American rabbi and author

Yaakov Yosef Reinman (born 1947) is an American Orthodox rabbi and writer, historian, and scholar. His monographs and articles have appeared in many Jewish periodicals and his study of Talmudic contractual law is a text used in yeshivas throughout the world. In authoring his Ruach Ami series, he writes under the pen name Avner Gold.

Reinman is the author of the sefer Shufra Dishtara, an analytical study of the philosophy of Talmudic contractual law, which is utilized as a text in yeshiva studies. He also co-authored the book One People, Two Worlds: A Reform rabbi and an Orthodox rabbi explore the issues that divide them with Reform Rabbi Ammiel Hirsch. A fluent speaker of several languages, Reinman has also become known as a translator for ancient Jewish texts into English.

He is a descendant of the Narol Hasidic dynasty. His first wife was the former Shlomtze Rubin of Brooklyn. He lives in Lakewood NJ with his wife Zvia, formerly of Los Angeles.

Reinman lives in Lakewood Township, New Jersey.

==Ruach Ami series==
In authoring the Ruach Ami series of historical novels, Reinman uses the pen name Avner Gold.

The Ruach Ami series focuses on the plight of the Jewish people of Europe during the middle 17th century. Although the central characters mostly hail from Poland, the series detours to many other European countries including Turkey, Spain, Austria, France, the Netherlands and the Germanic states.
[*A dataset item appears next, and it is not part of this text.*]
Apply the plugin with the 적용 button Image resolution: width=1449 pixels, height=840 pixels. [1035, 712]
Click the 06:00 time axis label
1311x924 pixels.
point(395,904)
There are 12 books in the Ruach Ami series.

==Book collaboration==
In 2000 a literary agent introduced Rabbi Reinman to Rabbi Ammiel Hirsch, a Reform rabbi and executive director of the Association of Reform Zionists of America (ARZA), with the idea of collaborating on a book airing the Orthodox and Reform viewpoints on various issues. Their email correspondence over the next 18 months resulted in the book One People, Two Worlds: A Reform rabbi and an Orthodox rabbi explore the issues that divide them. The book was hailed by the religious left as a breakthrough in Orthodox recognition of religious pluralism, while generating criticism in Orthodox circles for Reinman's willingness to conduct an official rabbinic dialogue with Reform. The book was denounced by the Moetzes Gedolei HaTorah of Agudath Israel of America and the heads of Beth Medrash Govoha, Lakewood, New Jersey, where Reinman received his rabbinic ordination. Reinman subsequently pulled out of a 14-city promotional tour after two appearances, leaving Hirsch to continue the tour on his own.